Document:
Inter-County Model With Projected Final Vote Totals

The is still the model used in part 2, but we modify the method used to calculate projected_dem_precent. Instead of using votes reported so far at each point of election capture, we'll use the projected final vote count to project our Democrat margin.

In [135]:
runoff_epoch_keys=list(runoff_timeseries.keys())
final_result=runoff_timeseries[runoff_epoch_keys[-1]]
true_result=final_result.xs('RaphaelWarnock', level='candidateID')['voteCount'].sum()/final_result['voteCount'].sum()
error=0
projected_dem_precent=[]
reporting_dem_precent=[]
dem_precent_epoch=[]
for epoch in runoff_epoch_keys:
    df=runoff_timeseries[epoch]
    reporting_indexes=df[df['eevp']>0].index
    none_reporting_indexes=df[df['eevp']==0].index
    if len(reporting_indexes)>0 :
        final_dem_results_df=final_result.loc[reporting_indexes].xs('RaphaelWarnock', level='candidateID')['votePct']/100
        dem_reporting_df=df.loc[reporting_indexes].xs('RaphaelWarnock', level='candidateID')
        reporting_dem_vote_total_df=dem_reporting_df['votePct']*dem_reporting_df['parameters.vote.total']/100
        #calculate precent reporting so far
        total_precent_reporting=dem_reporting_df['parameters.vote.total'].sum()/(dem_reporting_df['parameters.vote.expected.actual'].sum())
        expected_state_vote_df=(dem_reporting_df['votePct']/100.-dem_reporting_df['intercept'])/dem_reporting_df['slope']
        expected_state_vote=(dem_reporting_df['parameters.vote.registered']*expected_state_vote_df).sum()/dem_reporting_df['parameters.vote.registered'].sum()

        if(len(none_reporting_indexes)>0):
            dem_none_reporting_df=df.loc[none_reporting_indexes].xs('RaphaelWarnock', level='candidateID')
            none_reporting_predicted_df=dem_none_reporting_df['slope']*expected_state_vote+dem_none_reporting_df['intercept']
            final_dem_results_df=final_dem_results_df.append(final_result.loc[none_reporting_indexes].xs('RaphaelWarnock', level='candidateID')['votePct']/100)
            #use precent reporting so far * non reporting expected votes* projected precent democrat 
            none_reporting_dem_vote_total_df=dem_none_reporting_df['parameters.vote.expected.actual']*none_reporting_predicted_df
            none_reporting_dem_vote_total=none_reporting_dem_vote_total_df.sum()
        else:
            none_reporting_dem_vote_total=0
        sum_dem_vote=none_reporting_dem_vote_total+(dem_reporting_df['votePct']*dem_reporting_df['parameters.vote.expected.actual']/100).sum()

Tasks:
A – In the inter-county model excerpt, which candidateID value selects the Democrat results?
B – According to the inter-county model excerpt, how does this version change the way projected_dem_precent is calculated, and what is the change meant to do?
C – Extend the inter-county model excerpt's code, starting right after its last line.

Dataset rows:

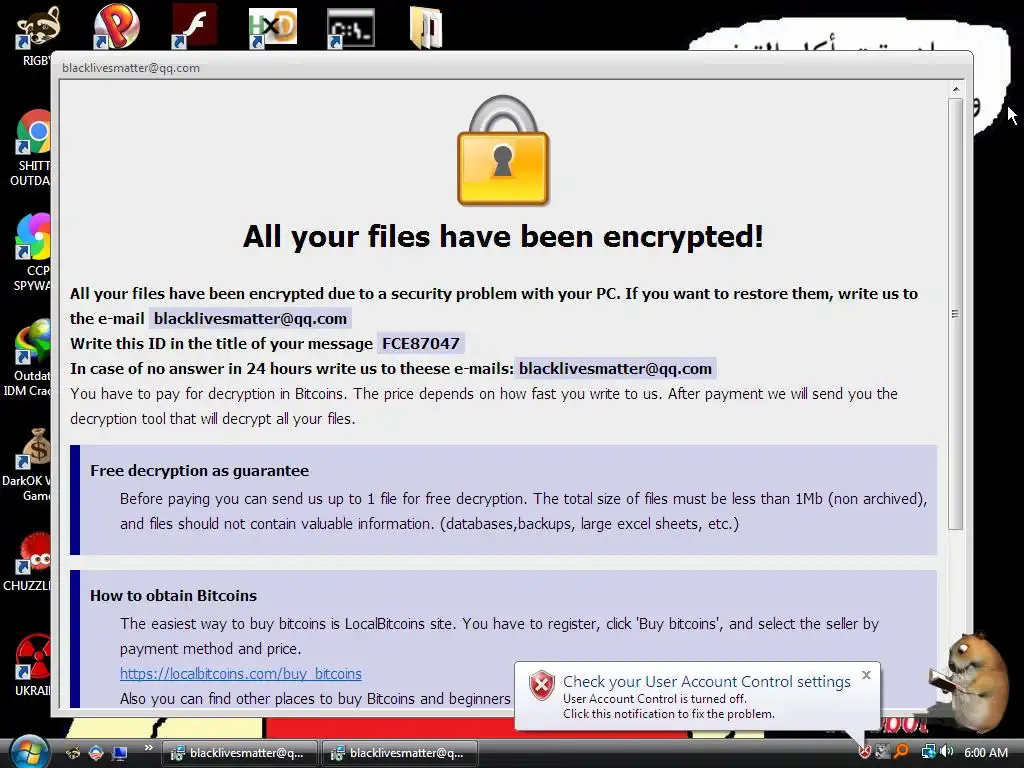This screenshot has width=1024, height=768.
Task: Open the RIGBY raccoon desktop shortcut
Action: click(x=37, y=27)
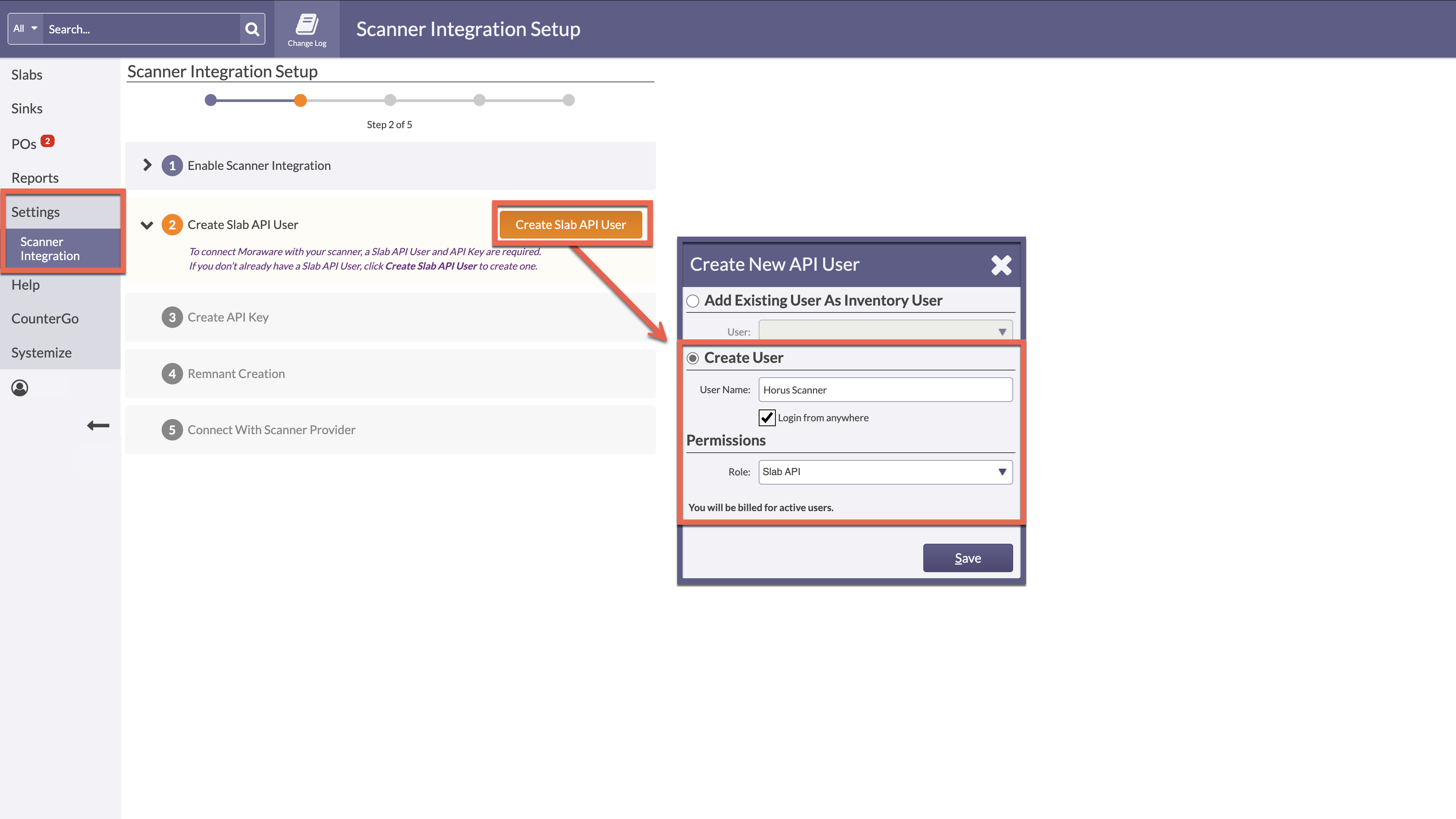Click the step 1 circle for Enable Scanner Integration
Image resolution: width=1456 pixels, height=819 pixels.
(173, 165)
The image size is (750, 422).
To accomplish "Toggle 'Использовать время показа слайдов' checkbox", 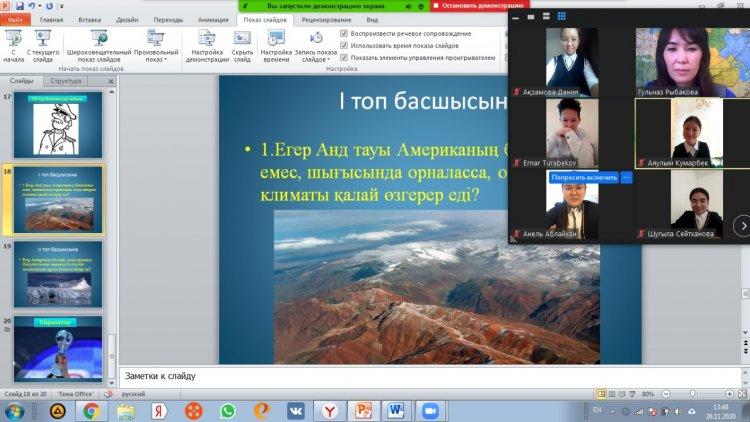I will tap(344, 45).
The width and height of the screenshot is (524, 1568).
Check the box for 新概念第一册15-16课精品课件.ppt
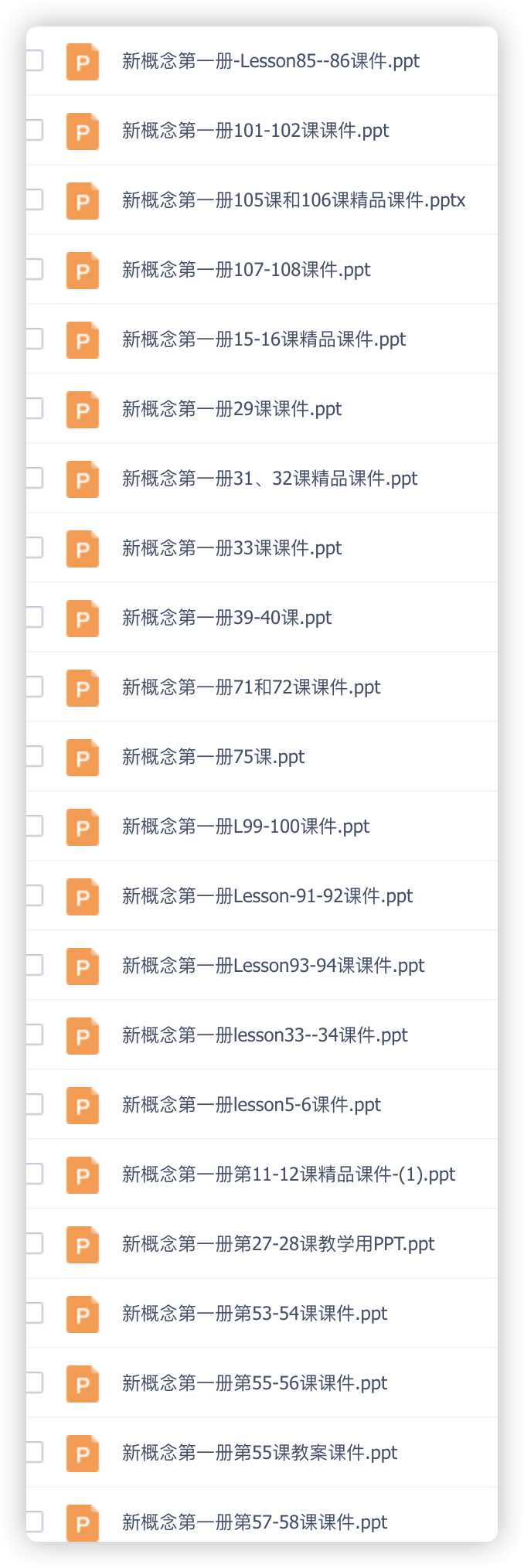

* * *

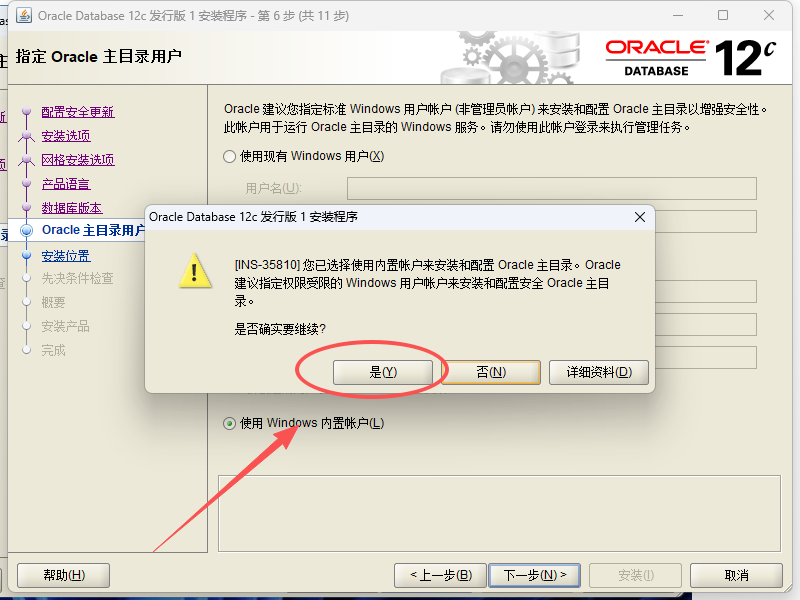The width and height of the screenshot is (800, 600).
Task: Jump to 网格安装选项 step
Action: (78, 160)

Answers to the exercises:
A – RaphaelWarnock

B – It no longer uses the votes reported so far at each point of election capture. Instead, it uses the projected final vote count to project the Democrat margin.

C –
        sum_dem_vote_expected=((df['parameters.vote.expected.actual']/2).sum())
        projected_dem_precent.append(sum_dem_vote/sum_dem_vote_expected)
        #else:
        #     projected_dem_precent.append(reporting_dem_vote_total_df.sum()/dem_reporting_df['parameters.vote.total'].sum())
        reporting_dem_precent.append(reporting_dem_vote_total_df.sum()/dem_reporting_df['parameters.vote.total'].sum())
        dem_precent_epoch.append(epoch)
In [136]:
def RMSD(dfp,dfx):
    return(((dfp - dfx) ** 2).mean() ** .5)
error = RMSD(pd.DataFrame(reporting_dem_precent),pd.DataFrame([final_result_dem_precent]*len(reporting_dem_precent)))[0]
print(f'Cumulative baseline error of Raphael Warnock\'s margins in the runoff election. {error=}')
error = RMSD(pd.DataFrame(projected_dem_precent),pd.DataFrame([final_result_dem_precent]*len(projected_dem_precent)))[0]
print(f'Cumulative Inter-County Model With Projected Final Vote Totals error of Raphael Warnock\'s margins in the runoff election. {error=}')
Cumulative baseline error of Raphael Warnock's margins in the runoff election. error=0.038462887926662415
Cumulative Inter-County Model With Projected Final Vote Totals error of Raphael Warnock's margins in the runoff election. error=0.03316863318792405
In [137]:
dem_precent_df = pd.DataFrame()
dem_precent_df['projected_dem_precent'] = projected_dem_precent
dem_precent_df['true_results'] = [final_result_dem_precent]*len(projected_dem_precent)
dem_precent_df['reporting_dem_precent'] = reporting_dem_precent
dem_precent_df=dem_precent_df*100
dem_precent_df['time']=[datetime.fromtimestamp(int(epoch)) for epoch in dem_precent_epoch ]


sns.lineplot(x="time", 
             y="precent",
             style="category",
             hue="category",
             palette = 'hot',
             data=dem_precent_df.melt(id_vars=['time'],
                                      var_name='category', 
                                      value_name='precent')).set(title='Democrat Margin 2022 Georgia Senate Runoff')
Out[137]:
[Text(0.5, 1.0, 'Democrat Margin 2022 Georgia Senate Runoff')]
In [138]:
dem_precent_df = pd.DataFrame()
dem_precent_df['projected_dem_precent'] = projected_dem_precent
dem_precent_df['projected_dem_precent'] =abs(dem_precent_df['projected_dem_precent'] -final_result_dem_precent)
dem_precent_df['reporting_dem_precent'] = reporting_dem_precent
dem_precent_df['reporting_dem_precent'] =abs(dem_precent_df['reporting_dem_precent'] -final_result_dem_precent)
dem_precent_df=dem_precent_df*100

dem_precent_df['time']=[datetime.fromtimestamp(int(epoch)) for epoch in dem_precent_epoch ]
sns.set(rc={'figure.figsize':(11.7,8.27)})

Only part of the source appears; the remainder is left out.